Even more common than strokes, we often find our sickle cell patients have had silent infarcts (SI), including one-third of SS patients. SI occurs when we find changes on an MRI without overt neurological deficit. However, often the SI manifests as globally impaired processing skills, such as difficulty keeping up in school. Thus, these SIs are not truly silent, and they are linked to increased risk of stroke and developing further SIs, as well as decreased IQ by an average of 5 points.
Headaches pose a particularly difficult clinical scenario in SCD and are a common complaint. Thankfully, CNS pathology is usually rare, but up to 7 percent of patients with acute onset severe headaches have been reported to have an acute neurologic emergency. This was associated with older age, history of stroke, transient ischemic attack or seizure, neurologic symptoms, and focal neurologic exam findings. Hemorrhagic stroke is more common than ischemic stroke in this scenario. Interestingly, sickle cell patients also have a higher incidence of sinus venous thrombosis, especially in adolescents, and this should remain on the differential. We have also seen vaso-occlusive crisis of the skull bones with subsequent epidural hematoma in several patients with acute headaches. Chronic headaches have generally not been found to be associated with acute neurologic complications in SCD, so a thorough history is important in deciphering which patients merit an immediate neurologic consult.

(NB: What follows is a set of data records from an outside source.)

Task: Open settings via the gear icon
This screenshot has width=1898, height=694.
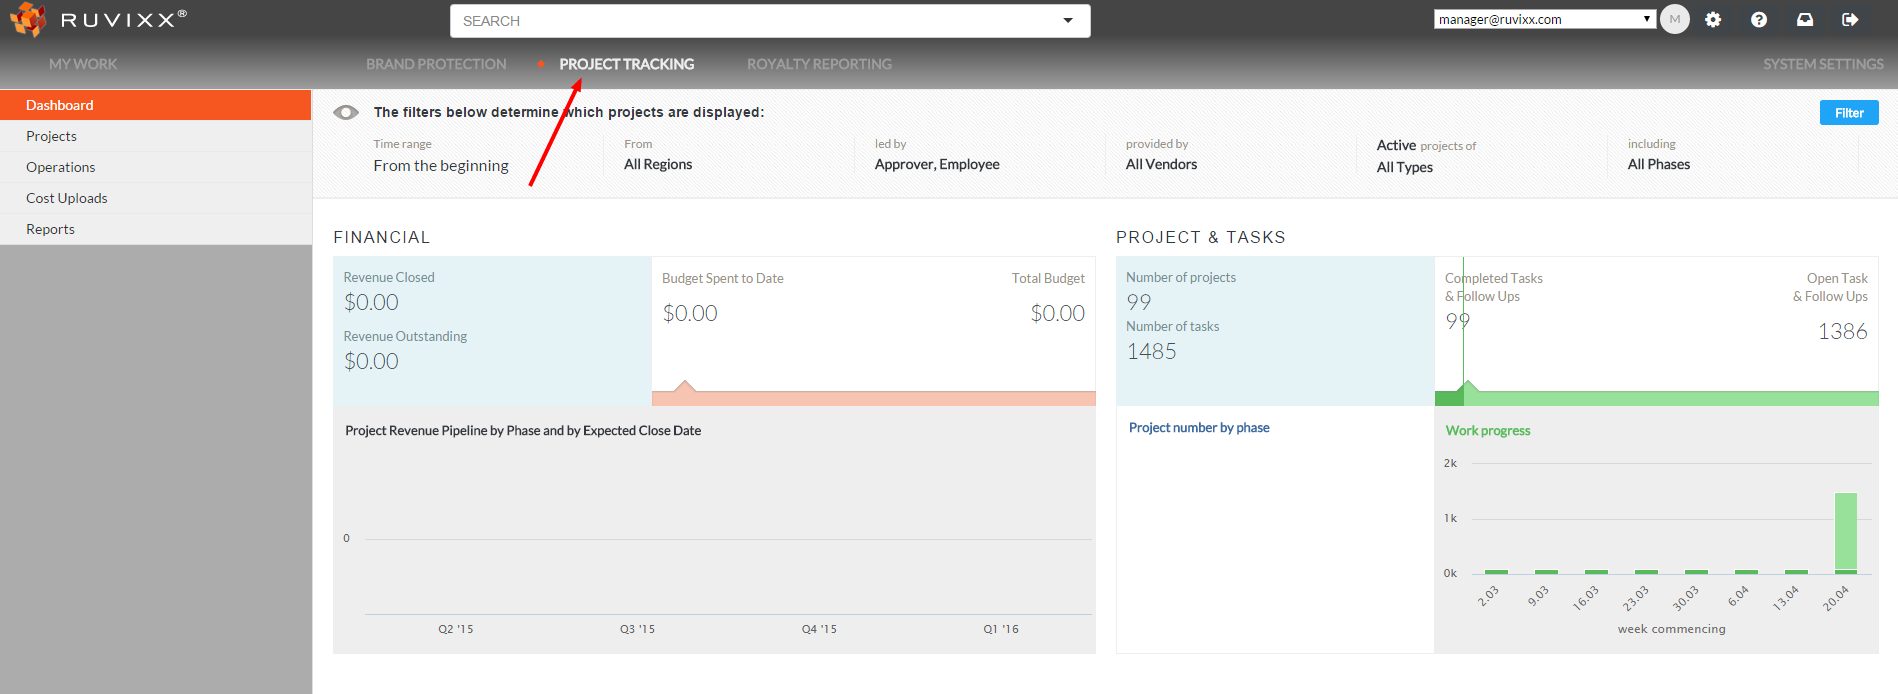Action: pos(1713,20)
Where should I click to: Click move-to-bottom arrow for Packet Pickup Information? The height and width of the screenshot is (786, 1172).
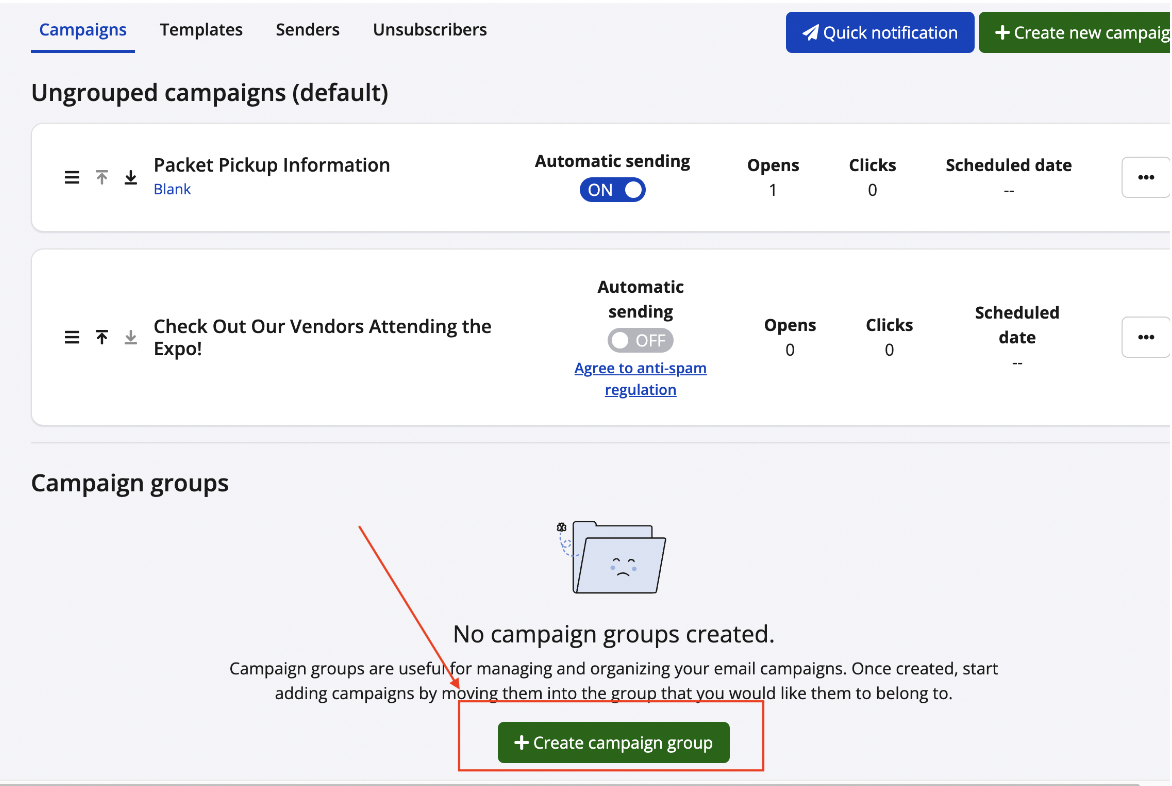click(x=131, y=178)
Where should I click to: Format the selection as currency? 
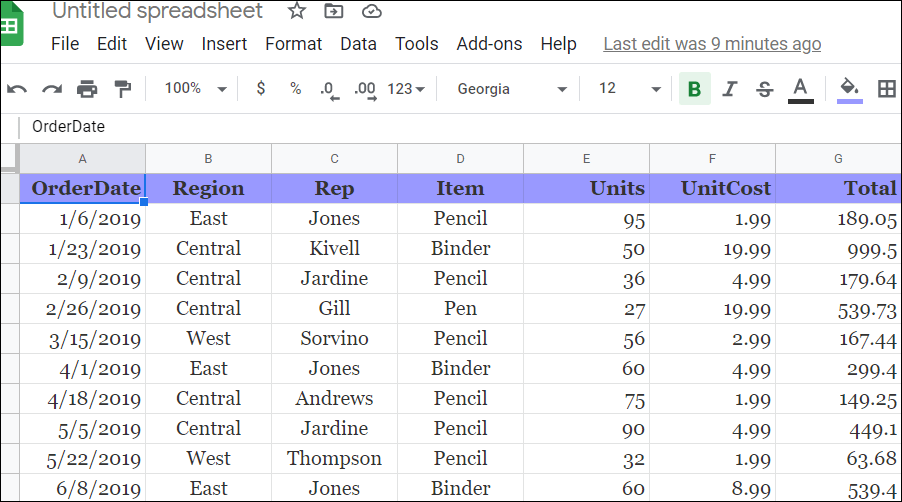tap(261, 89)
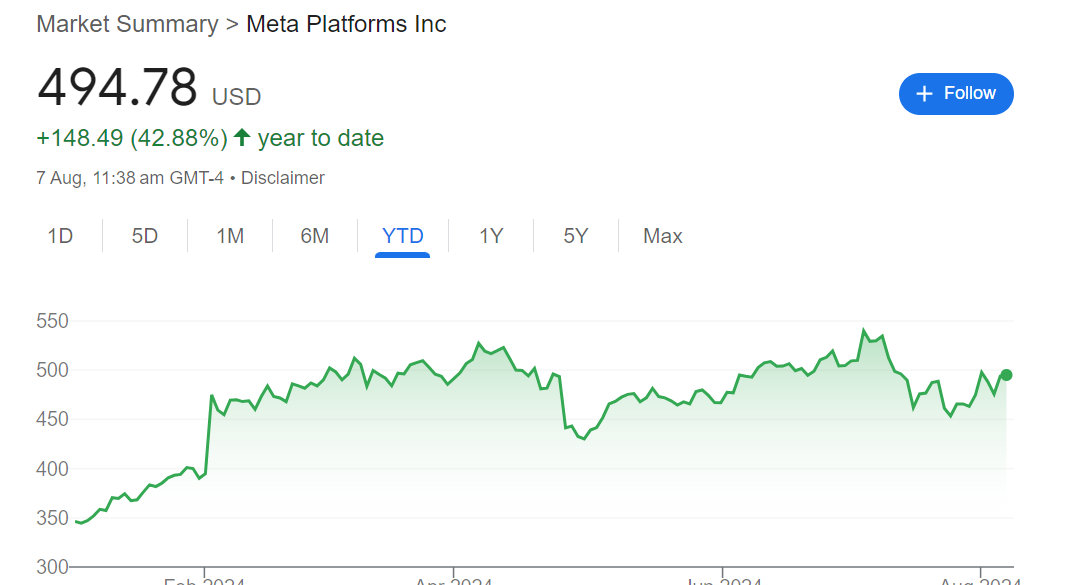Click the Meta Platforms Inc breadcrumb
This screenshot has width=1086, height=585.
[x=346, y=23]
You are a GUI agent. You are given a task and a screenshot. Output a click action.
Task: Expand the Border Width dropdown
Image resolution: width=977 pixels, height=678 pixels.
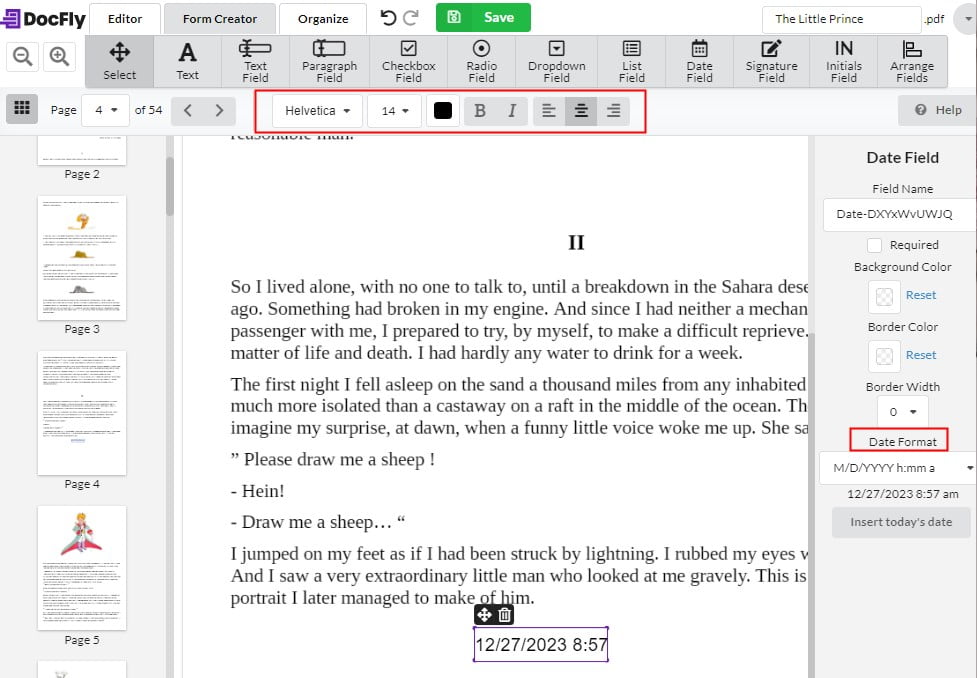901,411
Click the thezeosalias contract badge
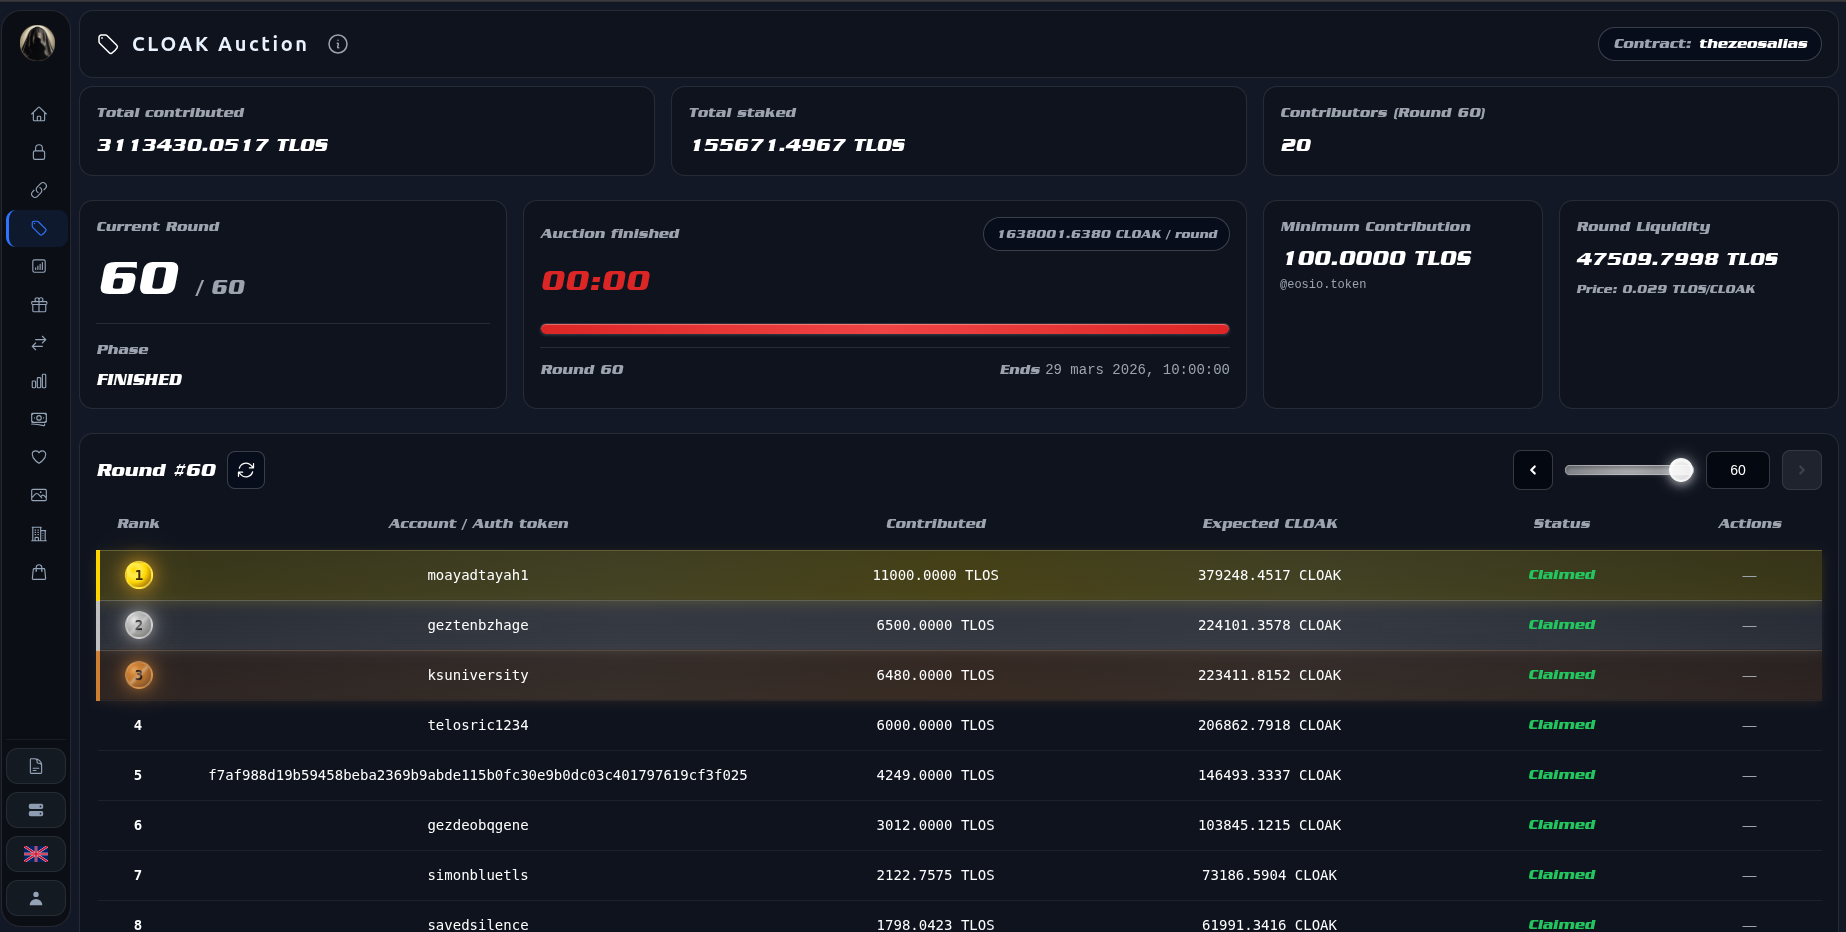Screen dimensions: 1846x932 [x=1709, y=44]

Treatment of acute neurologic complications has shifted in recent years to primary prevention, through the use of screening with transcranial doppler ultrasound and brain MRI/A. The mainstay of secondary treatment ranges from hydroxyurea therapy to chronic transfusions or apheresis, depending on the particular patient. Curative therapy for sickle cell disease is currently limited to bone marrow transplant, but gene therapy is also on the horizon. CHOP is one of the few pediatric centers that offers bone marrow transplantation for sickle cell patients, and we anticipate gene therapy trials will be starting later this year.
Our young patient in the vignette would need a thorough history to determine if this headache was acute and new, gather information about her sickle cell history and current treatment, as well requiring a thorough neurologic exam. She would likely merit a referral to the emergency room for a full evaluation by the CHOP stroke team.
References and suggested readings
DeBaun MR, Kirkham FJ. Central nervous system complications and management in sickle cell disease. Blood. 2016;127:7.
Hines PC, McKnight TP, Seto W, Kwiatkowski JL. Central nervous system events in children with sickle cell disease presenting acutely with headache. J Pediatr. 2011;159(3):472-478.
Lawrence C, Webb J. Sickle cell disease and stroke: diagnosis and management. Curr Neurol Neurosci Rep. 2016;16:27.